I think that if a user is thinking about these sorts of things at all, then they can, should, and do have the capacity to make an actual heading element. (And if this is at all difficult or unintuitive in the UI, then that is the flaw that needs to be rectified!)

comment by jimrandomh · 2018-12-08T02:00:34.891Z · score: 8 (6 votes) · LW · GW

I'm the one who implemented this. While it's partially about making it intuitive in LessWrong's GUI editor, the decision was mostly based on trying it out on historical posts, and seeing what seemed to work best. All of that content pre-dates our current ToC implementation, and some of it was imported from quite far back in time. (This is also why <h5> and <h6> aren't considered headings.)

While we could write a migration script and also modify the editor to save as headers, we're reluctant to do that because it could change the semantics of old imported content, and we're reluctant to invest in LessWrong's Draft-JS editor right now, since we're planning on replacing it with something better.

comment by Pattern · 2018-12-10T21:51:36.330Z · score: 4 (5 votes) · LW · GW

The Table of Contents is an amazing idea.

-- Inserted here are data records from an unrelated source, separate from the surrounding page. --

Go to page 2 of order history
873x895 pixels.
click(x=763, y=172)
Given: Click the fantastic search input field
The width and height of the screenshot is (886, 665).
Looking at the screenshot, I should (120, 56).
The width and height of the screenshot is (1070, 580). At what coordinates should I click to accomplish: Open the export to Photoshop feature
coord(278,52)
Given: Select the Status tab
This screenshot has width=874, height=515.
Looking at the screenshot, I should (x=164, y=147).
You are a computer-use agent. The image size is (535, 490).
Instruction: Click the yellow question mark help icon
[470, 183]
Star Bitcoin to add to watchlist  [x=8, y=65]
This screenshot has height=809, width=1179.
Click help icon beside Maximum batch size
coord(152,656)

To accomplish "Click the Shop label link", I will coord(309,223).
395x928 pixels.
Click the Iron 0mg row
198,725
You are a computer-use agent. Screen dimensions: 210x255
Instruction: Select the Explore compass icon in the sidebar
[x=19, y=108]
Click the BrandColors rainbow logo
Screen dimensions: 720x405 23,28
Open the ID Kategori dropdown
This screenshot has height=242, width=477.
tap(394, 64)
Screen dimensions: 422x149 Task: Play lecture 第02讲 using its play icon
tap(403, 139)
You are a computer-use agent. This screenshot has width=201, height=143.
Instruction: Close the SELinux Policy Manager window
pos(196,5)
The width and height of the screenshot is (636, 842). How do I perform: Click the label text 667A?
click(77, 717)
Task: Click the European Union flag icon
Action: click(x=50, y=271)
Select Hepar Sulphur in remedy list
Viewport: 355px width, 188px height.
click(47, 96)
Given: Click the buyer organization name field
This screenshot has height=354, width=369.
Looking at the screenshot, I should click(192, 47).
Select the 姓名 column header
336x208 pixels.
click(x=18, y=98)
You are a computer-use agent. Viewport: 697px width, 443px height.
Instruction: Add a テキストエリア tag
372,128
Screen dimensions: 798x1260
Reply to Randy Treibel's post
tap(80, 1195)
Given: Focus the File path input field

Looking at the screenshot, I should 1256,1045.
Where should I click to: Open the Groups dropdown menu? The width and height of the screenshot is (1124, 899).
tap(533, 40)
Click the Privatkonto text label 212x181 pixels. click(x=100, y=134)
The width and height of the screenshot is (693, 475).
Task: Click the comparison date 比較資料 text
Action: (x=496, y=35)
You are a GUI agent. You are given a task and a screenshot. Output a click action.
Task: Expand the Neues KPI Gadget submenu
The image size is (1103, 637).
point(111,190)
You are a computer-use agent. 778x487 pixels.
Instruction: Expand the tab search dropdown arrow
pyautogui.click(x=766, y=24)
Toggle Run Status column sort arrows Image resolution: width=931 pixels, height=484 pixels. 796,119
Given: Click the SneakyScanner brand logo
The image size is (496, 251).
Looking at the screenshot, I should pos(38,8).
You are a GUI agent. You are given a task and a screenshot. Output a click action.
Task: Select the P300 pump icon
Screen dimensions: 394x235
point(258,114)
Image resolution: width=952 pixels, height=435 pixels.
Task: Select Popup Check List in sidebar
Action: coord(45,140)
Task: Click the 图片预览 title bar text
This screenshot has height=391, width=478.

comment by riceissa · 2018-12-08T05:32:18.233Z · score: 4 (3 votes) · LW · GW

Is there (or will there be) a way to see a list of the latest posts, restricted to posts that are questions? (I am wondering about this both in the GraphQL API and in the site UI.)

comment by Raemon · 2018-12-08T06:10:34.243Z · score: 5 (3 votes) · LW · GW

We’re definitely planning for things in this vein.

comment by TheWakalix · 2018-12-09T16:46:25.602Z · score: 3 (2 votes) · LW · GW

(I originally posted this as a response to the wrong post.)

Some feedback on the new features:

It doesn't seem possible to retract answers. This seems to be a bug, especially since attempting to retract them results in the listed number of comments decrementing (eventually to negative values). This decrement vanishes upon reloading.

This post describes certain guidelines for answers. The commenting guidelines are posted above the comment box. Could the answering guidelines be posted similarly?

comment by Said Achmiz (SaidAchmiz) · 2018-12-08T01:37:17.573Z · score: 3 (4 votes) · LW · GW

Re: the post page redesign: I rather like the new layout of the title / post-meta section. However, the new sticky heady is not great. Sticky headers in general are really quite annoying, especially on desktops or, worse, on laptops (where vertical space is at a premium).

(There is also what appears to be a layout bug where the appearance of the sticky header shifts the ToC down, even though it really seems like it shouldn’t.)

comment by Raemon · 2018-12-08T01:47:55.696Z · score: 5 (3 votes) · LW · GW
However, the new sticky heady is not great.

Not 100% sure which thing you're referring to – the fact that the header-section (at the very top) re-appears when you scroll up has been there for about a year. It disappears when you scroll down. Are you referring to something else?

comment by Said Achmiz (SaidAchmiz) · 2018-12-08T02:13:59.111Z · score: 3 (2 votes) · LW · GW

Not 100% sure which thing you’re referring to – the fact that the header-section (at the very top) re-appears when you scroll up has been there for about a year.

Hmm. I never noticed it before. No, something about the behavior of the header has changed. I don’t use LW.com enough to tell you exactly what, but I’m almost sure it’s something…

In any case, change or no, my comments about the current behavior do stand.